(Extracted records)
------------------------
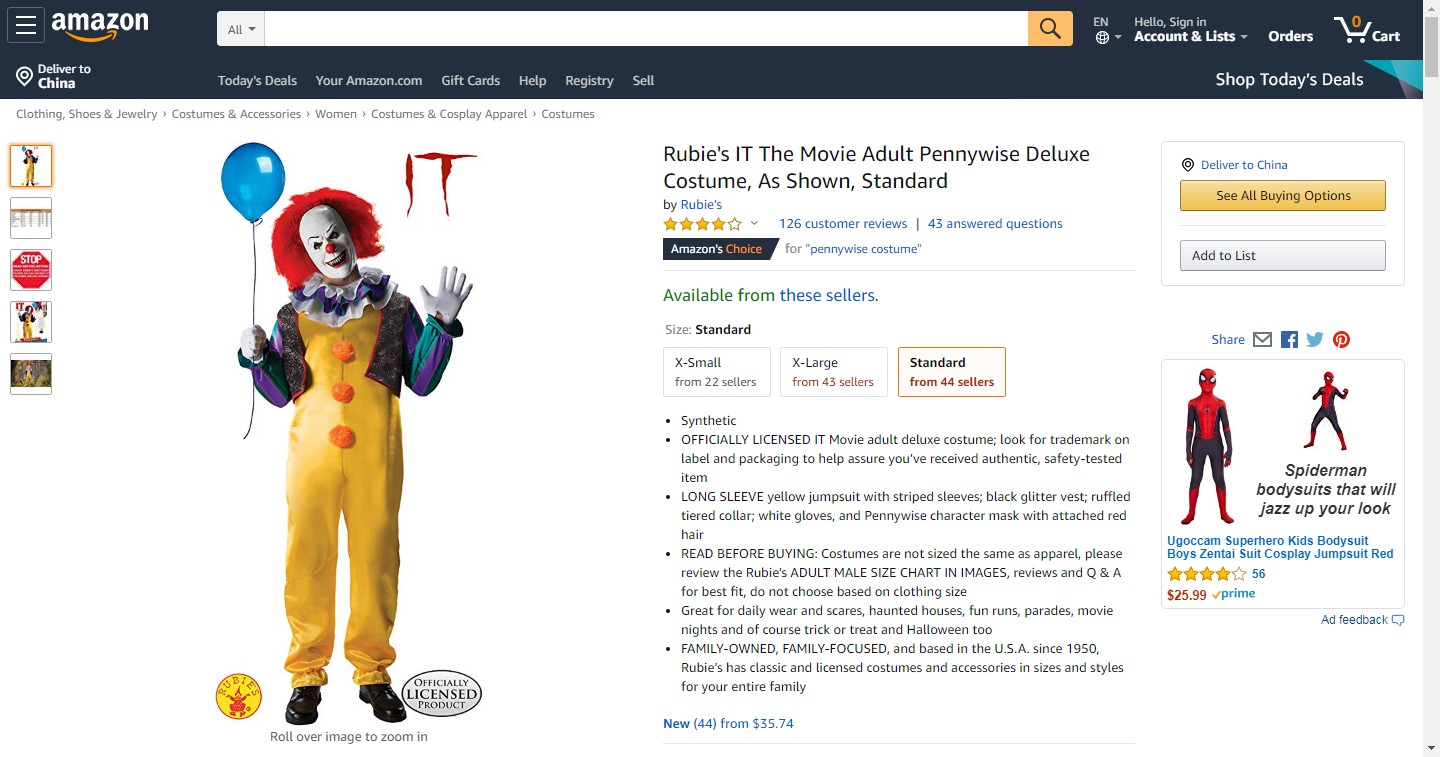1440x757 pixels.
Task: Share on Twitter icon
Action: (1315, 339)
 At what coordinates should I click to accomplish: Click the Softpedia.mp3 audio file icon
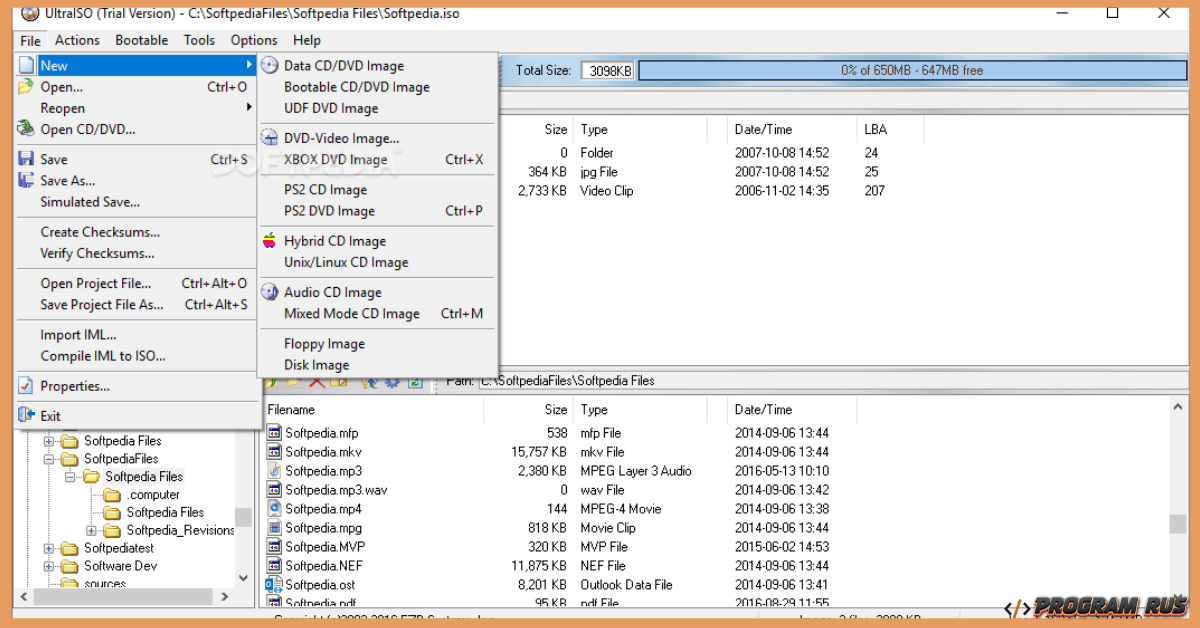pyautogui.click(x=274, y=470)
------------------------
▶ [The task]:
An acceptable answer holds exactly the lines from the one with "At what coordinates" through the end of the entries above, both ends kept, and no pictures at all.

▶ [Exercise result]:
 At what coordinates should I click to accomplish: Click the Softpedia.mp3 audio file icon
pyautogui.click(x=274, y=470)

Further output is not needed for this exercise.